Certain information marked as [***] has been excluded from this exhibit because it is both (i) not material and (ii) would be competitively harmful if publicly disclosed.
1.29 GAAP means, for entities incorporated or organized in the U.S., generally accepted accounting principles, consistently applied, and for entities incorporated or organized outside the United States, either U.S. generally applicable accounting principles or International Financial Reporting Standards, as consistently used and applied by such entity for its other products.
1.30 Generic Products means with respect to a particular Licensed Product in a country, a pharmaceutical product that (a) contains the same or substantially the same active ingredient(s) as such Licensed Product, (b) is approved for use in such country by the applicable Regulatory Authority, whether approved under an NDA, ANDA, an application under 505(b)(2), or any equivalent thereof, or otherwise by a Regulatory Authority and (c) is sold in the same country as such Licensed Product by any Third Party that is not a Sublicensee of Company or its Affiliates and did not purchase such product in a chain of distribution that included any of Company or any of its Affiliates or its Sublicensees.

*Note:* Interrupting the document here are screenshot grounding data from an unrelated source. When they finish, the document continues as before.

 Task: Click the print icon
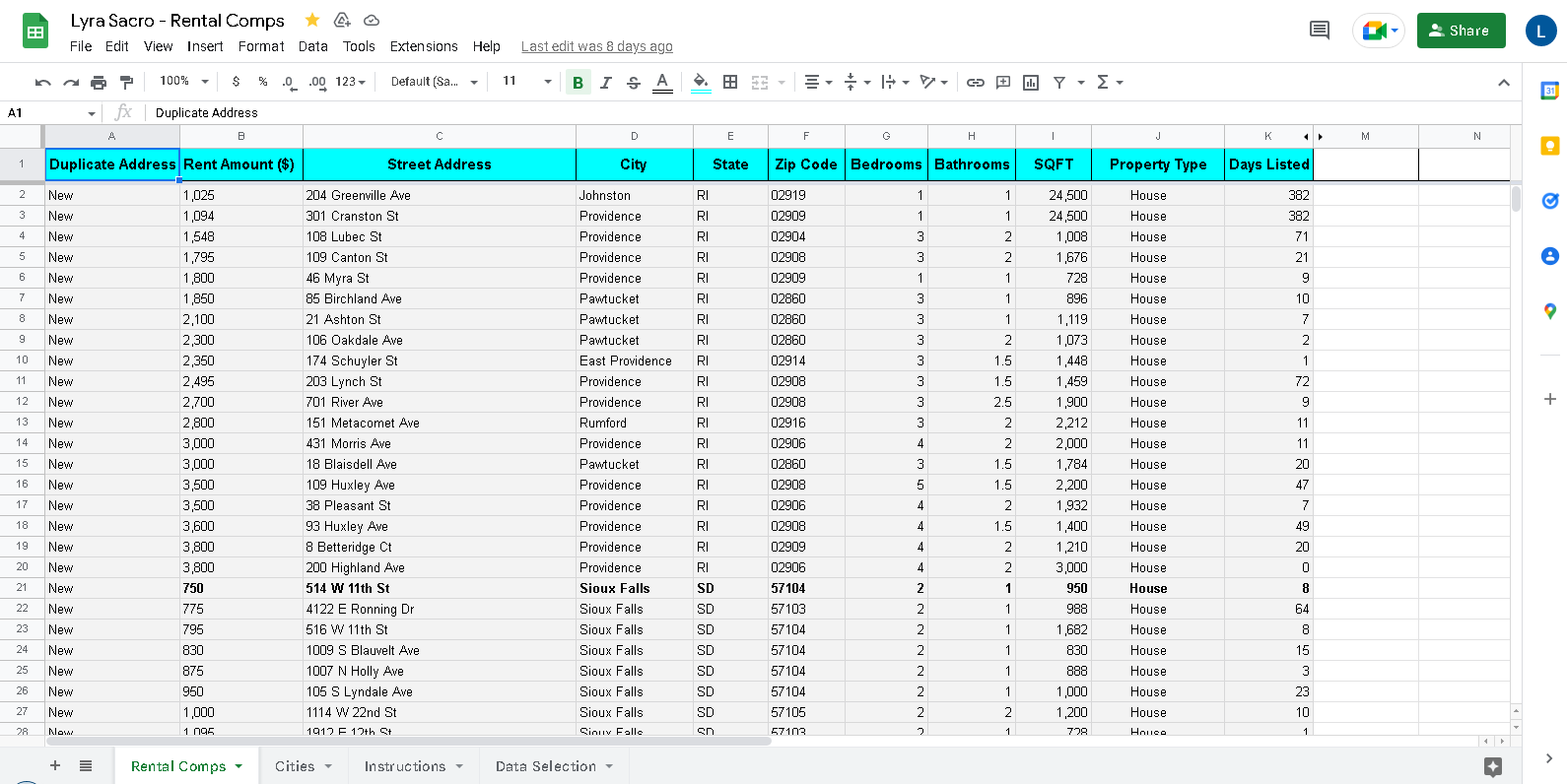[x=99, y=82]
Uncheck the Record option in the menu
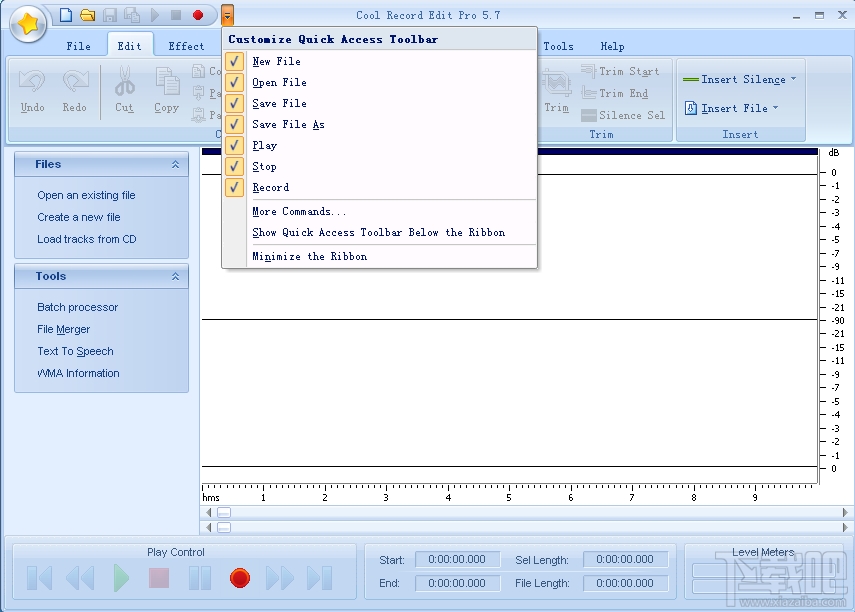The image size is (855, 612). 234,187
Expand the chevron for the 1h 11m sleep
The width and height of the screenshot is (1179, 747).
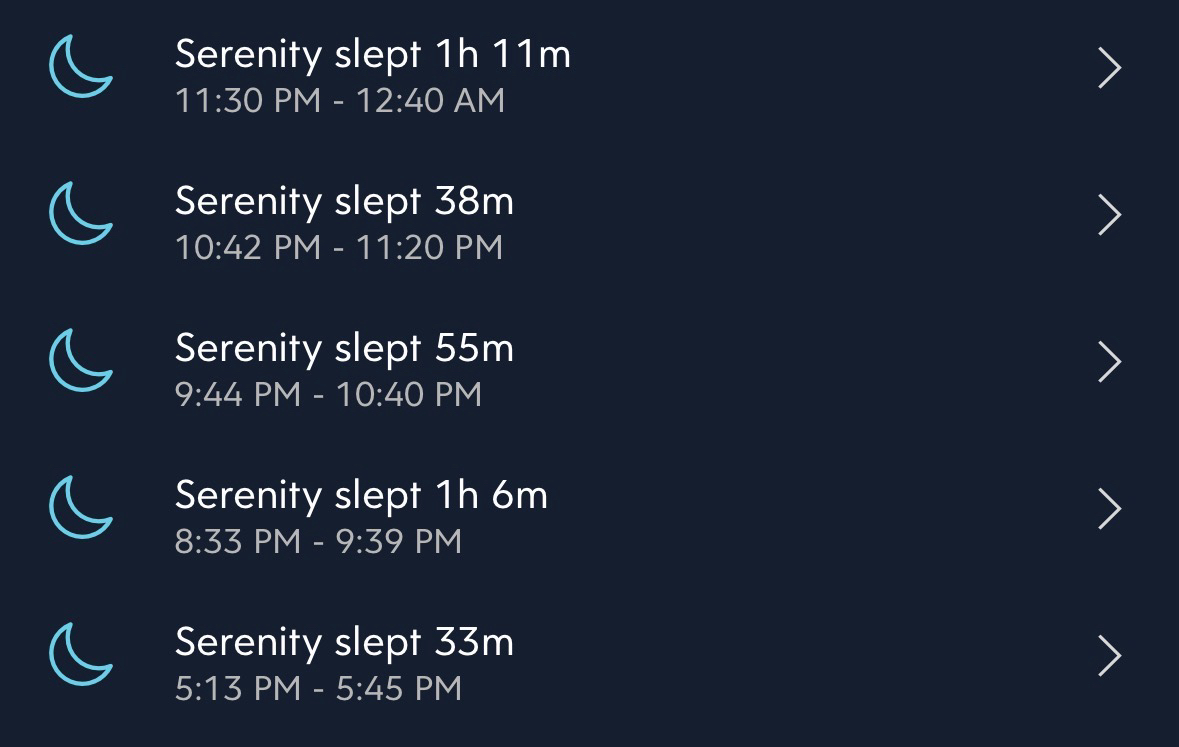click(x=1109, y=69)
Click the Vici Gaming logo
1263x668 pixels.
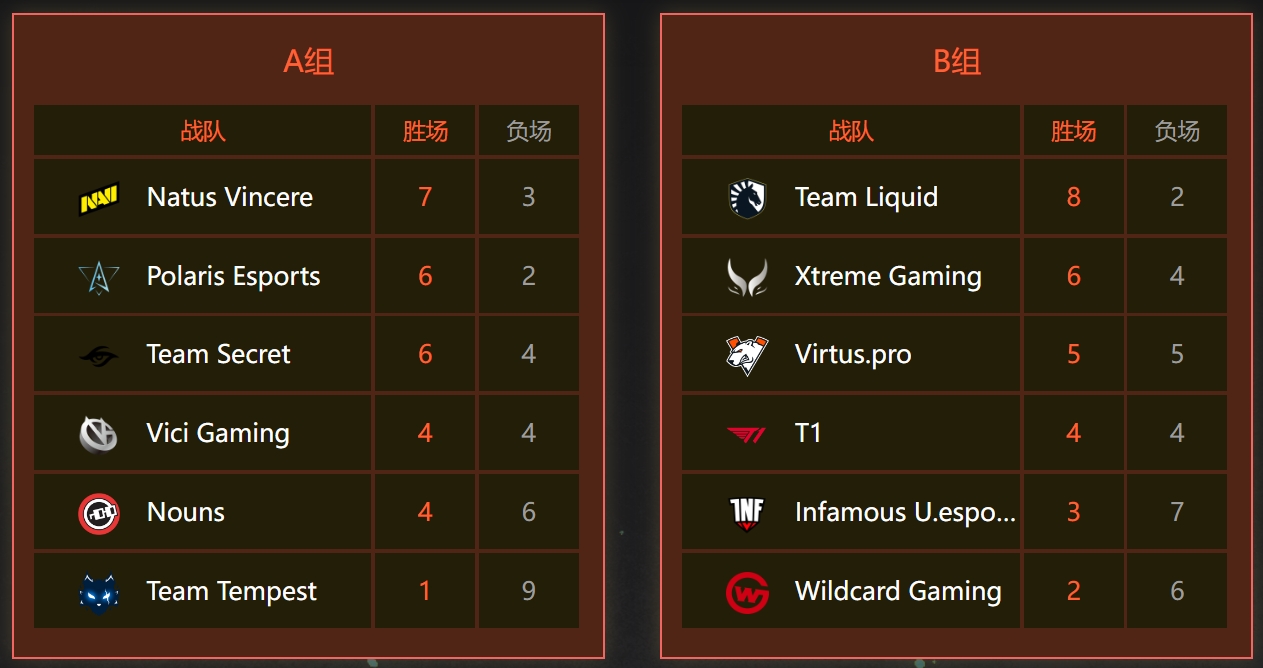99,434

1.31 Governmental Authority means any multi-national, national, federal, state, local, municipal, provincial, county, or other political subdivision, agency or other body, domestic or foreign or other government authority of any nature (including any governmental division, subdivision, department, agency, bureau, branch, office, commission, council, court, tribunal or other entity).

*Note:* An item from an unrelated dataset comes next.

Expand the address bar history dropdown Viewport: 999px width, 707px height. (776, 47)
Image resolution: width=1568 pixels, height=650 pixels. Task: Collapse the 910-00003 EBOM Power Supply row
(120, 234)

1.32 IND means an Investigational New Drug Application, as defined in the Act, filed with the FDA or its foreign counterparts, including as applicable clinical trial applications (CTAs), clinical trial exemptions (CTXs), and investigational medicinal product dossiers.

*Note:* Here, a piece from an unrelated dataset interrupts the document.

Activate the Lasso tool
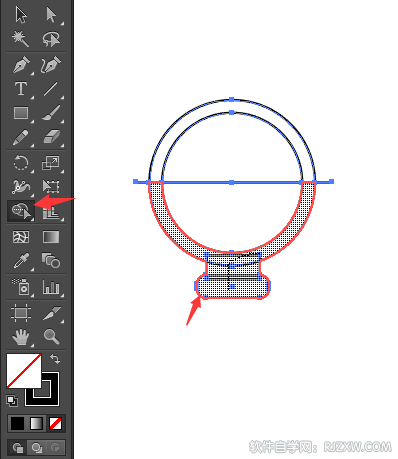The image size is (398, 459). pyautogui.click(x=51, y=39)
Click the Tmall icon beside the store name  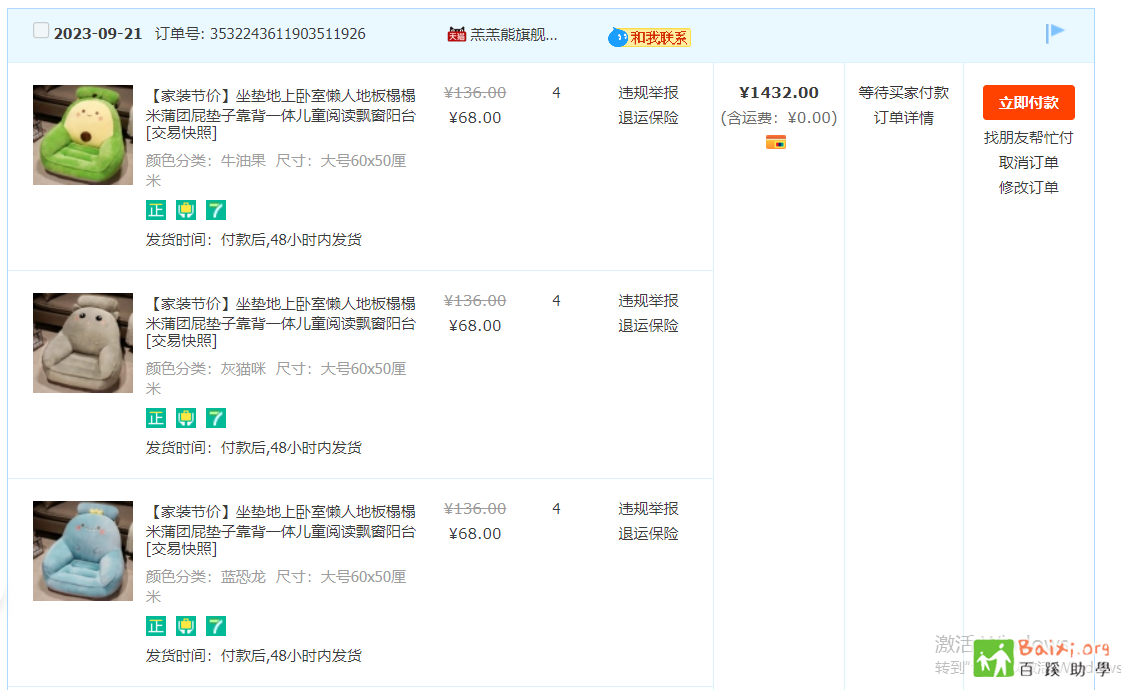[x=456, y=34]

1.33 Initiation means, when used with respect to a Clinical Trial, the dosing of the first patient with the first dose in such Clinical Trial.
1.34 Know-How means tangible and intangible information, techniques, technology, practices, inventions (whether patentable or not), methods, knowledge, know-how, trade secrets, data and results (including all biological, chemical, pharmacological, toxicological, clinical, analytical and quality control data and methods (including any applicable reference standards), manufacturing assay and related data, data and results relating to drug substance, drug product, starting materials, and radiolabeled compounds, know-how and trade secrets), but excluding any Patent Rights.
1.35 Knowledge means, with respect to a Party or its Affiliates, the actual knowledge of its [***] without any duty to conduct any additional investigations with respect to such facts and information.
1.36 Laws means all applicable laws, statutes, rules, regulations and other pronouncements having the effect of law of any Governmental Authority that may be in effect from time to time, including for clarity any applicable rules, regulations and other requirements of any Regulatory Authority that may be in effect from time to time.
1.37 Licensed Compounds means the proprietary BMS compounds known as BMS-906024 and BMS-986115 and further described on Appendix 3, and any salt, free acid/base, solvate, hydrate, stereoisomer and polymorphic form thereof, and any prodrug, conjugate or complex thereof.